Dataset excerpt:

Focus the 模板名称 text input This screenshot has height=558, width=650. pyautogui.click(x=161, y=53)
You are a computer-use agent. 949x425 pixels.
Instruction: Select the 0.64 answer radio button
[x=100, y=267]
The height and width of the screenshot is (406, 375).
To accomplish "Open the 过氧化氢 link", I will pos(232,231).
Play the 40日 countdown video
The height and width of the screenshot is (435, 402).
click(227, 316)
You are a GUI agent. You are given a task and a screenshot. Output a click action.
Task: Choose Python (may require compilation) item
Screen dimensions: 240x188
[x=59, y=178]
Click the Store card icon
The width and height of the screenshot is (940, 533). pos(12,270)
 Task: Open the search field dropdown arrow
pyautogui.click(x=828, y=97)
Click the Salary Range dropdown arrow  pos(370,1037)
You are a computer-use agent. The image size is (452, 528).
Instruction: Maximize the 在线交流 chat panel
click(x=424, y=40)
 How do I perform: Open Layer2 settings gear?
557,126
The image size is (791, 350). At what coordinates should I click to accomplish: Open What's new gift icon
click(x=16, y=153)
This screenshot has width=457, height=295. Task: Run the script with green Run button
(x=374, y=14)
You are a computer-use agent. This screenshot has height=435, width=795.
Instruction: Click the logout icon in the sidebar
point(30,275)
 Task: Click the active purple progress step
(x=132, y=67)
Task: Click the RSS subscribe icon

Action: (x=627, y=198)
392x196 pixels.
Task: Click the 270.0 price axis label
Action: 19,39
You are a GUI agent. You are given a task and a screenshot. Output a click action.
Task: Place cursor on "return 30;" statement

#### CHALLENGE:
Reproduce every one of the records above verbatim, line for line, with no changes.

#### WRITTEN REPLY:
Focus the 模板名称 text input This screenshot has height=558, width=650. pyautogui.click(x=161, y=53)
You are a computer-use agent. 949x425 pixels.
Instruction: Select the 0.64 answer radio button
[x=100, y=267]
The height and width of the screenshot is (406, 375).
To accomplish "Open the 过氧化氢 link", I will pos(232,231).
Play the 40日 countdown video
The height and width of the screenshot is (435, 402).
click(227, 316)
You are a GUI agent. You are given a task and a screenshot. Output a click action.
Task: Choose Python (may require compilation) item
Screen dimensions: 240x188
[x=59, y=178]
Click the Store card icon
The width and height of the screenshot is (940, 533). pos(12,270)
 Task: Open the search field dropdown arrow
pyautogui.click(x=828, y=97)
Click the Salary Range dropdown arrow  pos(370,1037)
You are a computer-use agent. The image size is (452, 528).
Instruction: Maximize the 在线交流 chat panel
click(x=424, y=40)
 How do I perform: Open Layer2 settings gear?
557,126
The image size is (791, 350). At what coordinates should I click to accomplish: Open What's new gift icon
click(x=16, y=153)
This screenshot has width=457, height=295. Task: Run the script with green Run button
(x=374, y=14)
You are a computer-use agent. This screenshot has height=435, width=795.
Instruction: Click the logout icon in the sidebar
point(30,275)
 Task: Click the active purple progress step
(x=132, y=67)
Task: Click the RSS subscribe icon

Action: (x=627, y=198)
392x196 pixels.
Task: Click the 270.0 price axis label
Action: 19,39
You are a GUI agent. You are given a task and a screenshot. Output a click action.
Task: Place cursor on "return 30;" statement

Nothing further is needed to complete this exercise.